A woman who served nine years in jail for her husband's murder before her conviction was quashed has been reunited with her sons.
Sally Challen's son David released a picture on Twitter of them and brother James after their mother's release.
Mrs Challen, 65, was found guilty of murdering 61-year-old Richard in a hammer attack at their home in Claygate, Surrey and jailed in 2011.
Mrs Challen will now face a fresh trial after being bailed on Friday.
Her conviction was quashed by the Court of Appeal in February, following a campaign by her two sons. She admitted killing her husband in August 2010, but denied murder.

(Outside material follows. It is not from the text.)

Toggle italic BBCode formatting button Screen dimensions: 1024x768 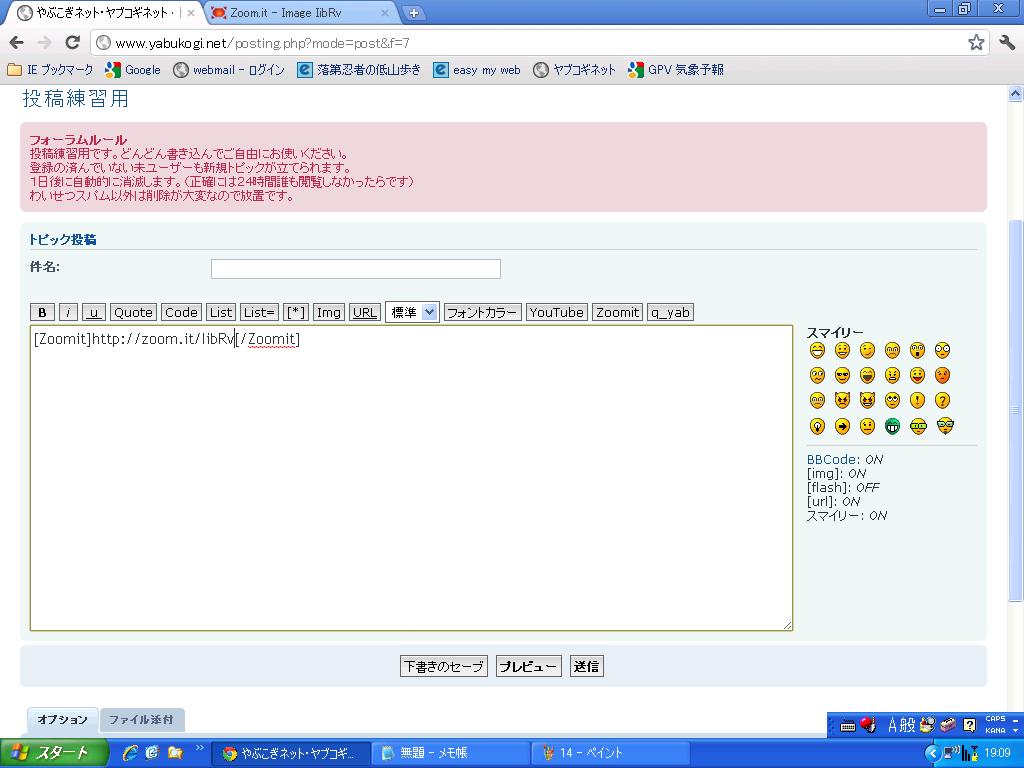pyautogui.click(x=68, y=312)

On Friday, Mr Justice Edis set a further hearing for 7 June and a trial date for 1 July "if necessary".
'Overjoyed about release'
Mr Challen, 31, posted a photograph of himself with his mother and brother James, 35, on Twitter on Saturday.

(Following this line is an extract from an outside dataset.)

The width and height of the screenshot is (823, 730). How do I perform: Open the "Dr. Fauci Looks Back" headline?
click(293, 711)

He wrote: "First day home with our mother after 9 years in prison."
Speaking outside the Old Bailey on Friday, he said he was "overjoyed" about her release, adding: "Our mother now rejoins our family."
Writing on Twitter after his mother walked out of the prison in Ashford, Surrey, later that day, he said: "Everyone at HMP Bronzefield have been so lovely to us."
During the two-day appeal hearing in February, the court heard evidence relating to Mrs Challen's state of mind at the time of the killing and the issue of "coercive control".
Coercive control describes a pattern of behaviour by an abuser to harm, punish or frighten their victim and became a criminal offence in England and Wales in December 2015.
The murder conviction was overturned by three judges who said the evidence of a psychiatrist, that Mrs Challen was suffering from two mental disorders at the time of the killing, was not available at the time of her trial and undermined the safety of her conviction.
At Friday's hearing, lawyers for Mrs Challen, who has never denied killing her husband, asked for the murder conviction to be reduced to manslaughter but the panel of judges refused and ordered a retrial.
Speaking outside the Royal Courts of Justice after the conviction was quashed, David said: "The abuse our mother suffered, we felt, was never recognised properly and her mental conditions were not taken into account."